La
memoria de las virtudes familiares nos ayuda a entender. Nosotros mismos hemos
conocido, y todavía conocemos, qué milagros pueden suceder cuando una madre
tiene una mirada de atención, servicio y cuidado por los hijos ajenos, además
que a los propios. ¡Hasta ayer, bastaba una mamá para todos los niños del
patio! Y además sabemos bien qué fuerza adquiere un pueblo cuyos padres están
preparados para movilizarse para proteger a sus hijos de todos, porque
consideran a los hijos un bien indivisible, que están felices y orgullosos de
proteger.
Hoy,
muchos contextos sociales ponen obstáculos a la convivialidad familiar. Es
verdad, hoy no es fácil. Debemos encontrar la forma de recuperarla. En la mesa
se habla. En la mesa se escucha. Nada silencio. Ese silencio que no es silencio
de las monjas. Es el silencio del egoísmo. Cada uno a lo suyo, o a la
televisión, o al ordenador y no se habla. Nada de silencio. Recuperar esa
convivialidad familiar, aun adaptándola a los tiempos.
La
convivialidad parece que se ha convertido en una cosa que se compra y se vende,
pero así es otra cosa. Y la nutrición no es siempre el símbolo de un justo
compartir de los bienes, capaz de alcanzar a quien no tiene ni pan ni afectos.

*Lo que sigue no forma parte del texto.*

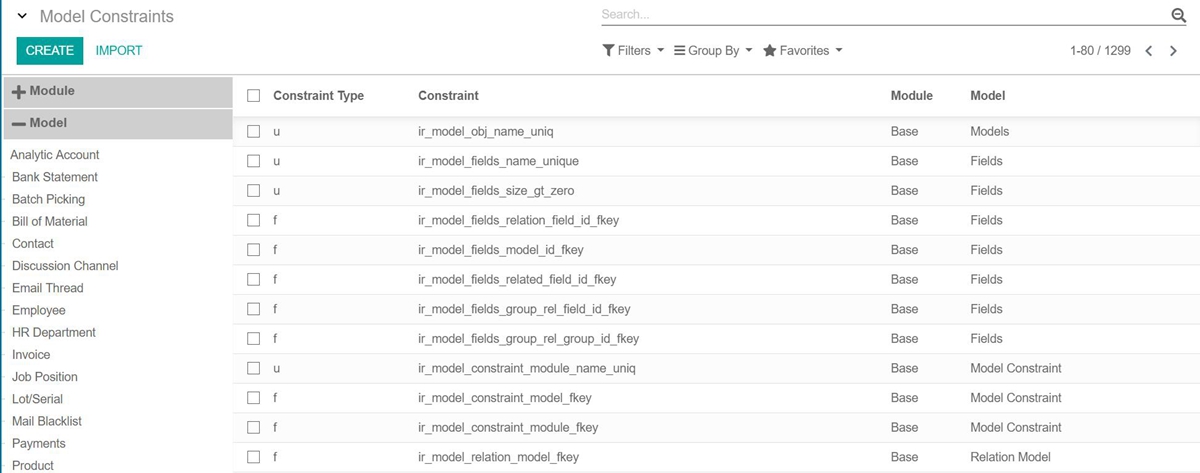Screen dimensions: 1200x473
Task: Tick checkbox for ir_model_constraint_module_name_uniq row
Action: 254,368
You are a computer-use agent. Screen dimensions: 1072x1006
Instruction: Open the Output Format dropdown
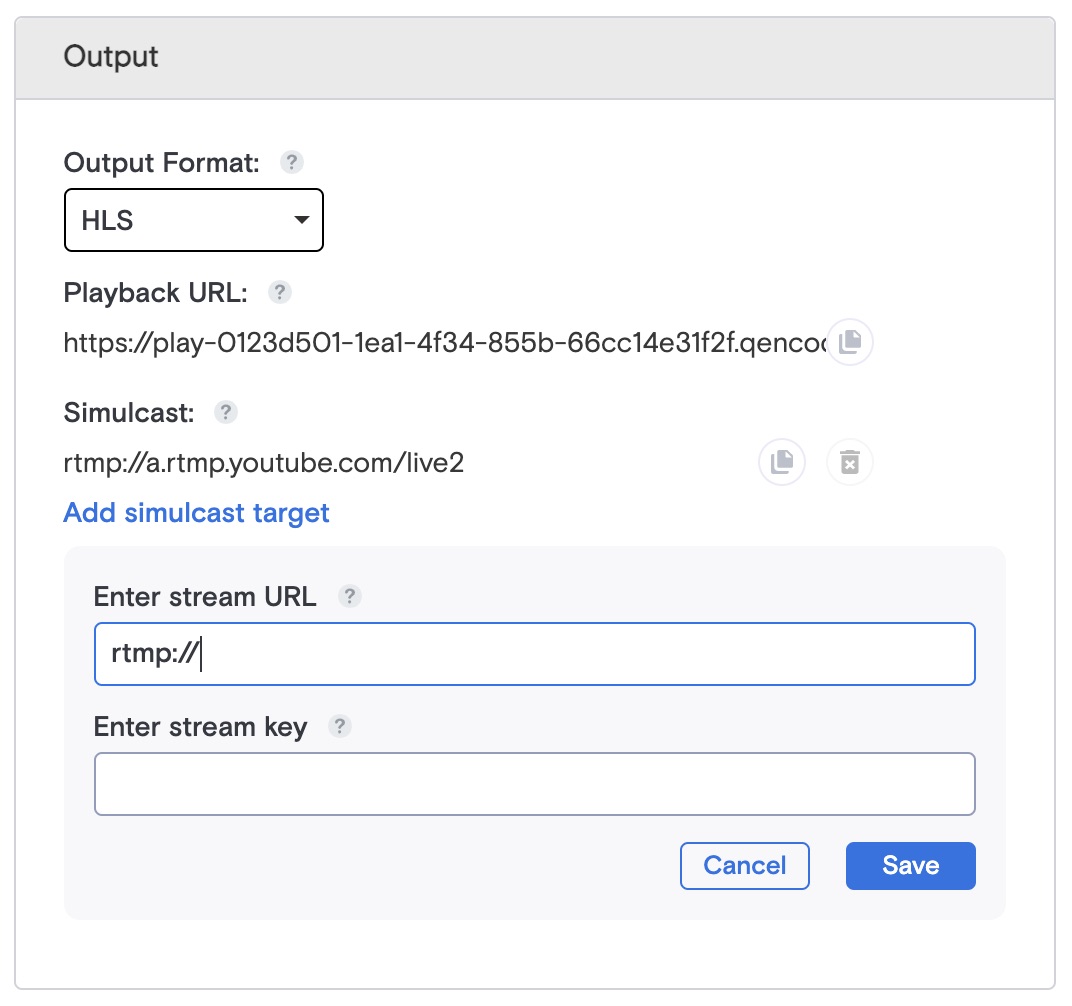coord(193,220)
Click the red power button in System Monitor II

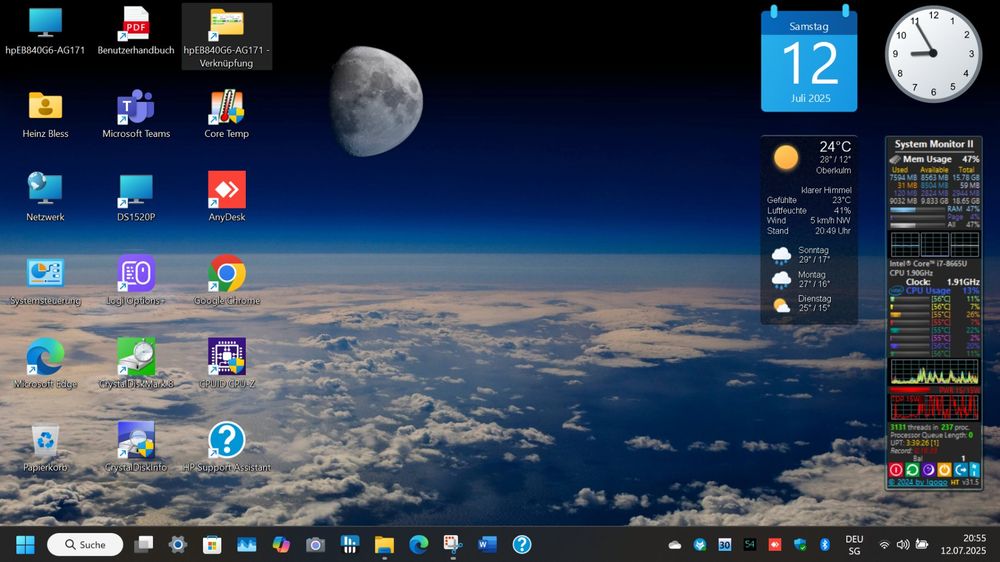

En los países ricos somos impulsados a gastar en una nutrición excesiva, y luego
gastamos de nuevo para remediar el exceso. Y este “negocio” insensato
desvía nuestra atención del hambre verdadera, del cuerpo y del alma. Cuando no
hay convivialidad hay egoísmo. Cada uno piensa en sí mismo. Es tanto así que la
publicidad la ha reducido a un deseo de galletas y dulces. Mientras tanto,
muchos hermanos y hermanas se quedan fuera de la mesa. ¡Es una vergüenza!
Miremos
el misterio del banquete eucarístico. El Señor entrega su Cuerpo y derrama su
Sangre por todos. Realmente no existe división que pueda resistir a este
Sacrificio de comunión; solo la actitud de falsedad, de complicidad con el mal
puede excluir de ello. Cualquier otra distancia no puede resistir al poder
indefenso de este pan partido y de este vino derramado, sacramento del
único Cuerpo del Señor. La alianza viva y vital de las familias cristianas, que
precede, sostiene y abraza en el dinamismo de su hospitalidad las fatigas y las
alegrías cotidianas, coopera con la gracia de la eucaristía, que es capaz de
crear comunión siempre nueva con la fuerza que incluye y que salva.
La
familia cristiana mostrará precisamente así la amplitud de su verdadero
horizonte, que es el horizonte de la Iglesia Madre de todos los hombres, de
todos los abandonados y los excluidos, en todos los pueblos. Oremos para que
esta convivialidad familiar pueda crecer y madurar en el tiempo de gracia del
próximo Jubileo de la Misericordia".